Commissioners voted to approve the order after staff presented the settlement and described the evidentiary record supporting it. Brian Fadoten, a commission presenter, said the application was filed Feb. 11 and that a joint motion for a unanimous settlement was filed Aug. 18 by a broad set of parties including Evergy, commission staff, CURB, the Data Center Coalition, Sierra Club, NRDC, Google, KIC, Occidental, Lawrence Paper Company, APS and others.

The settlement creates a tariff pathway for very large customers and includes multiple provisions designed to protect existing ratepayers. Among the provisions summarized to the commission: customers who take service under the LLPS tariff as defined in the settlement must take service for a minimum five-year term with an optional transition ramp-up period plus 12 years; unless mutually agreed otherwise the agreement automatically extends for an additional five years at the end of the term. The settlement also requires a written notice of 36 months before a customer may terminate or change rate schedules; early termination triggers an exit fee calculated as the nominal value of the minimum monthly bill multiplied by the number of months remaining or 12 months, whichever is greater, with higher penalties if notice is less than 36 months.

Fadoten told the commission that LLPS customers will remain subject to other retail charges and riders, including the retail energy cost adjustment, energy efficiency rider, property tax charge and transmission delivery charges, and that the tariff sets a minimum monthly bill equal to 80% of contract demand. The settlement also requires customers to provide collateral equal to two years of minimum monthly bills as calculated by Evergy.

Fadoten relayed testimony (Darren Ives, vice president of regulatory affairs for Evergy) that direct transmission costs to connect those large customers would be directly assigned to the specific large customers and that any system upgrades needed to serve them would proceed through Southwest Power Pool processes so costs are allocated to customers that benefit. The order as described to the commission concludes the record shows substantial competent evidence that the settlement results in just and reasonable rates and is in the public interest because it balances protections for existing customers with incentives for large-load development.
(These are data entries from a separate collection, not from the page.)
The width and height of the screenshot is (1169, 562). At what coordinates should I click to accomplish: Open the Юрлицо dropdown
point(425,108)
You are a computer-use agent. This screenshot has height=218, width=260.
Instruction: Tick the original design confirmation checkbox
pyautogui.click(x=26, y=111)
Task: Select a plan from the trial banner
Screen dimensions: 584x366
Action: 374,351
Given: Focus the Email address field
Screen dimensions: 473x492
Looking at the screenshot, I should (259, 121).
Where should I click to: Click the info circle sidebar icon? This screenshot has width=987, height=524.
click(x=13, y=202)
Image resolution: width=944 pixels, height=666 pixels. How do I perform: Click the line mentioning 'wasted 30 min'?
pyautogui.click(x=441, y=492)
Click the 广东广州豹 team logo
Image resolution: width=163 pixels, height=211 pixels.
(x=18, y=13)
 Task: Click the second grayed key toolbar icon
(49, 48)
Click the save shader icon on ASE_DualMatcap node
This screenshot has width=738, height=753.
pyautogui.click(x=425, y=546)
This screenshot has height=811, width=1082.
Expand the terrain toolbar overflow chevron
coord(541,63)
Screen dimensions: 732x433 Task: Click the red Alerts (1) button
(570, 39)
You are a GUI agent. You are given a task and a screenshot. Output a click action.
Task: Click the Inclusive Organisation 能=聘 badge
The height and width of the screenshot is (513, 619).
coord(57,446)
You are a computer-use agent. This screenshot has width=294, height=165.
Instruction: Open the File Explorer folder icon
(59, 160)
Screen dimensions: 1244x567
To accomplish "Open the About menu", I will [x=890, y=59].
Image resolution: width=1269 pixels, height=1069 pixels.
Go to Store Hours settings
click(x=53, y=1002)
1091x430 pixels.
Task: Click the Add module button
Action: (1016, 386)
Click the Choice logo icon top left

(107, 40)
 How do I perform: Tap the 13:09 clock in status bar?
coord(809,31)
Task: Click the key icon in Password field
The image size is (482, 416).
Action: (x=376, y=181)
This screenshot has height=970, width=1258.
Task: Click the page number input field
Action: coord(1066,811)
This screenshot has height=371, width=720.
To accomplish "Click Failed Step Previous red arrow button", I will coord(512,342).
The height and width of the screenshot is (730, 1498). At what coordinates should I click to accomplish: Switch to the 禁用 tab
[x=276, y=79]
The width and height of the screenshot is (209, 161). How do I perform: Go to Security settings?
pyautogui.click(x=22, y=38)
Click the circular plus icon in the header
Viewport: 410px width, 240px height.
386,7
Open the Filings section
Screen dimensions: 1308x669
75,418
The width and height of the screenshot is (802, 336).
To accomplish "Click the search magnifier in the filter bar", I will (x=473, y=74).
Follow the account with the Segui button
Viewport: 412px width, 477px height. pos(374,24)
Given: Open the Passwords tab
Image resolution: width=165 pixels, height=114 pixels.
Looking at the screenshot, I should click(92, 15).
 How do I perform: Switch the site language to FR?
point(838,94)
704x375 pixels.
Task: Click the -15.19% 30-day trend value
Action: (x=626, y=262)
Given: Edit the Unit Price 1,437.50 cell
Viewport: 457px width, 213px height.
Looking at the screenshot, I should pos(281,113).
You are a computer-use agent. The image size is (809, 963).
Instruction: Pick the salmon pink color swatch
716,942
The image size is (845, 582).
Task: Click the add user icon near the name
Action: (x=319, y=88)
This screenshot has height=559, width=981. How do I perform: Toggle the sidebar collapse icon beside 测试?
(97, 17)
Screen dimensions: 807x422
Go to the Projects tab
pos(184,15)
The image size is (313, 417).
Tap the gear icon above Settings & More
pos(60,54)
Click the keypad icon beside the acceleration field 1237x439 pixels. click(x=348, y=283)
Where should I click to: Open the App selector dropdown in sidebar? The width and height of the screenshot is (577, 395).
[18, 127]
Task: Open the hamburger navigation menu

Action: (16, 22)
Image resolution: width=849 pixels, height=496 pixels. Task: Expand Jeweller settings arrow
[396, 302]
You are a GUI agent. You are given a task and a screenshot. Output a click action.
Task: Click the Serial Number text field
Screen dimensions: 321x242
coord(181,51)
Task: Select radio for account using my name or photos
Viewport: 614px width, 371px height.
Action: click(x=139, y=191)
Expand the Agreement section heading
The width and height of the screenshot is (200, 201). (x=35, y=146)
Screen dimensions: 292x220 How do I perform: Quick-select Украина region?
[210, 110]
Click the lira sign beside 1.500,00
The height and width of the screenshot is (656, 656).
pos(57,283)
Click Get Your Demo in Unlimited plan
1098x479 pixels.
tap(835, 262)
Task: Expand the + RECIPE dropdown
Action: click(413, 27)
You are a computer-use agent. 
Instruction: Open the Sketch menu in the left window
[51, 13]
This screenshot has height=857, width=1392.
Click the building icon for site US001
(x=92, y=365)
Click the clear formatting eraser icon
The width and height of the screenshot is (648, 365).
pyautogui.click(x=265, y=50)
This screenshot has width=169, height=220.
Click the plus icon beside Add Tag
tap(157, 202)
Commissioner Keane said the settlement ‘‘represents an effort to try to balance the need for explicit procedures to enhance and enable prospective large load customers … with the need to simultaneously protect other ratepayers from bearing costs that do not benefit them’’ and said he would support the order. Chair French said the settlement ‘‘proactively support[s] economic development, large investments in our state, while at the same time erecting guardrails to protect existing customers from financial risk associated with that.’’

A motion and second were made to approve the order; the commission voted aye and the proposed order adopting the settlement was approved.

The order and the settlement agreement itself are attached to the docket (25EKME315TAR) for review; the transcript and evidentiary filings cited by staff are part of the record supporting the commission’s findings.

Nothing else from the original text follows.